I spoke to some of the judges afterwards, and one of the criticisms was that while initially impressive, they had worries about hallucinations: in our pitch we had highlighted that this is a way to hopefully tell an authentic and meaningful story, but with hallucinations, you might spend as much time fixing the story as you do talking to the model. This is extremely fair criticism and was also mirrored our worries. It did seem the longer you chatted to it the more factual the story ended up being (unsurprisingly), but at what point do you spend more time chatting then it would just have taken you to write it?
On the last point: I would still argue that the job of a ghostwriter is to take your unstructured thoughts and edit them down into something coherent.

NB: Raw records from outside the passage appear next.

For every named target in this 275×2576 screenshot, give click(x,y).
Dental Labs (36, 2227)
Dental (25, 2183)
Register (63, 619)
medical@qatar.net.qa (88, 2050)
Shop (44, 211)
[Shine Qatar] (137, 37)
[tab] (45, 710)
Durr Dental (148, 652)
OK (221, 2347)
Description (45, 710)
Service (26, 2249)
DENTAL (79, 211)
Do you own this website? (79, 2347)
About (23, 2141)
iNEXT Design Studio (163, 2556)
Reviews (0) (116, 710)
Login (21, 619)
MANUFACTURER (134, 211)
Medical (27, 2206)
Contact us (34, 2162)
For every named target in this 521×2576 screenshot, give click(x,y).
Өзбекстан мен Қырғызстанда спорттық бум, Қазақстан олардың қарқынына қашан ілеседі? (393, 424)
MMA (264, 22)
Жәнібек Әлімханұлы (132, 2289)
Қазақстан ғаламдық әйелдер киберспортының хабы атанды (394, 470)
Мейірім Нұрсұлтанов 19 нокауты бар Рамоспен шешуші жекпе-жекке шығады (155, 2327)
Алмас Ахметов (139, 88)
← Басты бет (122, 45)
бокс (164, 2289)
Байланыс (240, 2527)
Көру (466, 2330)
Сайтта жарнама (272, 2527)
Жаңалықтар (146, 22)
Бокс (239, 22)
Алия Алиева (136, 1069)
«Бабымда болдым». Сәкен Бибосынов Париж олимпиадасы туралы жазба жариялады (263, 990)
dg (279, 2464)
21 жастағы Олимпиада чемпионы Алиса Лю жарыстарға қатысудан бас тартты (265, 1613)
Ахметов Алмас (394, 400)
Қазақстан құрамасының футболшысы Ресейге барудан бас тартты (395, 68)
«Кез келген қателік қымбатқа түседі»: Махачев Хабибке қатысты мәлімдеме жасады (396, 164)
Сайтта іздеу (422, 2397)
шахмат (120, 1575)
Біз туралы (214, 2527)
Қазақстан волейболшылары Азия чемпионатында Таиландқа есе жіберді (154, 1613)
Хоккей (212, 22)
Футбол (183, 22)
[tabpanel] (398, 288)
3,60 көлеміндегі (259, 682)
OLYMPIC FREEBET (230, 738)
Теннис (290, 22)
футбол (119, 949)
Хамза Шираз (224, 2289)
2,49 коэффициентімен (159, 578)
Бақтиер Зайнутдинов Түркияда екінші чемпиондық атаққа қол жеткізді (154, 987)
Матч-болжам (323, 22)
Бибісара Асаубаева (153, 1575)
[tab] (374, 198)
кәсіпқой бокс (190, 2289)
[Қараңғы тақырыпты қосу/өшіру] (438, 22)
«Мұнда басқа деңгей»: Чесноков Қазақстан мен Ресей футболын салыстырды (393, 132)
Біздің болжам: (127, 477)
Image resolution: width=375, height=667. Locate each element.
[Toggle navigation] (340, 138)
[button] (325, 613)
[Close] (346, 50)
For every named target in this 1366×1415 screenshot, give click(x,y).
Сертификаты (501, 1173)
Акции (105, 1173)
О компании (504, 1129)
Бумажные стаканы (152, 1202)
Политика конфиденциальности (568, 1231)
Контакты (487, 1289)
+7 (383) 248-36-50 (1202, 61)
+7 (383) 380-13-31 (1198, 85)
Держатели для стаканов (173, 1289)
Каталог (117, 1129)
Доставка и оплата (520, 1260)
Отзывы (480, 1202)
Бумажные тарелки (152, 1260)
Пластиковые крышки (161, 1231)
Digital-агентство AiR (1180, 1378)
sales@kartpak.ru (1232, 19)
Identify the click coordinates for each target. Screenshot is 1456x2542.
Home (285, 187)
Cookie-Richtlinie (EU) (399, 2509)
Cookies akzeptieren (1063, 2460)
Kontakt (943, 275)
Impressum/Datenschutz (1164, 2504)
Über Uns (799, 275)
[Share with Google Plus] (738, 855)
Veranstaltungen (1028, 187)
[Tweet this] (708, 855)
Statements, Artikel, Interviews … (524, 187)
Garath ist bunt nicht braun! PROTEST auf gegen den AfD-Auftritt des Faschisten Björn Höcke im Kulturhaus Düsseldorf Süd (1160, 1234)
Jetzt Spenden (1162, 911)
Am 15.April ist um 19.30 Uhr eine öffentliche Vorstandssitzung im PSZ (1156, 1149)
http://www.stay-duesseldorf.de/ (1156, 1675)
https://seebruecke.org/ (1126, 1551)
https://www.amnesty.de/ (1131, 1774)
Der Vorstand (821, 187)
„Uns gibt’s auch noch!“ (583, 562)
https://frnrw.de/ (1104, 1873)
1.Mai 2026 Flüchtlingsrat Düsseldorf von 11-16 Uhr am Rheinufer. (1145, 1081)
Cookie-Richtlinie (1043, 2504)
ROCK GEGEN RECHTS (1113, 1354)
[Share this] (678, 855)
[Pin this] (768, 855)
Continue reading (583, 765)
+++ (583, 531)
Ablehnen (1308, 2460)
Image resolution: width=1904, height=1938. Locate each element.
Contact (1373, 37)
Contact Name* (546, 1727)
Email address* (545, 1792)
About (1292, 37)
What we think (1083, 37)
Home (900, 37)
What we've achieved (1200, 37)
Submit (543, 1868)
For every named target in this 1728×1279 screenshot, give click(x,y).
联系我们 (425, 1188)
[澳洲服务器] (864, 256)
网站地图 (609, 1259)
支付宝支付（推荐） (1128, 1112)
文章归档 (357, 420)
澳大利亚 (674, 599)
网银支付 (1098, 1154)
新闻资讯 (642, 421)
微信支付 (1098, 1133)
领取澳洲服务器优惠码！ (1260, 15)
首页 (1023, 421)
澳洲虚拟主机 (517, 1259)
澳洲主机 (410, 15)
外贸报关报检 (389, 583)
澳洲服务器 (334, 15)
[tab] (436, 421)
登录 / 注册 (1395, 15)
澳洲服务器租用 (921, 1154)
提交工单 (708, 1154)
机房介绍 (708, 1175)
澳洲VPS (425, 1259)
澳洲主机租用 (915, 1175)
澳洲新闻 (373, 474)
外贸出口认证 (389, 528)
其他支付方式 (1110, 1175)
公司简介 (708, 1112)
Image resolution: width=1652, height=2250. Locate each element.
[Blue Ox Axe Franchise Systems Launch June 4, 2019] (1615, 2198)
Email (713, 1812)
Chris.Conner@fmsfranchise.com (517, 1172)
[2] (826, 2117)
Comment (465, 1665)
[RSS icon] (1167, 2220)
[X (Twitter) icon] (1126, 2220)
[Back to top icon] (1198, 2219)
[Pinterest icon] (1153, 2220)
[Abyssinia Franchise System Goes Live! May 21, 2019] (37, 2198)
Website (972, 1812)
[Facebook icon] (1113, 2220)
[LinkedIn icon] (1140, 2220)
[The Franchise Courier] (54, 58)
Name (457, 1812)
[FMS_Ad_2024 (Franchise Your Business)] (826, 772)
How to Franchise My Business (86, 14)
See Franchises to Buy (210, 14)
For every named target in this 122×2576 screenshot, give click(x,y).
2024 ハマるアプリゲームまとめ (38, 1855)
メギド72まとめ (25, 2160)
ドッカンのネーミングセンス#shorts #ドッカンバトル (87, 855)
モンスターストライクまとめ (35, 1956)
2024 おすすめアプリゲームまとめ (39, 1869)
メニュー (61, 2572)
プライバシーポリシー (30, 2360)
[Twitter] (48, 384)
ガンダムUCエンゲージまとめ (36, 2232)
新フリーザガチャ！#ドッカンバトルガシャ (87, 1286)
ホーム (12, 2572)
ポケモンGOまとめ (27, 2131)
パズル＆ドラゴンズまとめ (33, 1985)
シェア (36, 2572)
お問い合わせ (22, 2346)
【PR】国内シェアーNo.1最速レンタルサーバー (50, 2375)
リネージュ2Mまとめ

My feeling is that the chat interface, or at least typing is not as free as I would have liked. One of the judges suggested a voice interface, which is something we considered as well (i.e. using something like Whisper to turn speech into text), but would have been hard to get working in the little time we had.
My feeling is that there is something interesting here, and that making the interaction with the interviewer more natural is probably where we should focus our efforts.
The quality of the interviewer questions could also be better. Maybe we can prompt it by giving it some transcripts of interviews by Louis Theroux or some other good interviewer.
Code
After the hackathon the API keys provided expired, but Mistral recently opened up a free tier, so we bumped the main model down to one of the smaller ones supported on the free tier.
In any case, the code is here if you wish to play around with it. The code is what I would call “Hackathon Quality” so beware. You’ll need a Mistral API key to run it, but it will work with the free tier, so won’t cost you anything.
It’s also deployed on Streamlit cloud, which might work depending on whether or not we’ve hit the limits of Mistral’s free tier.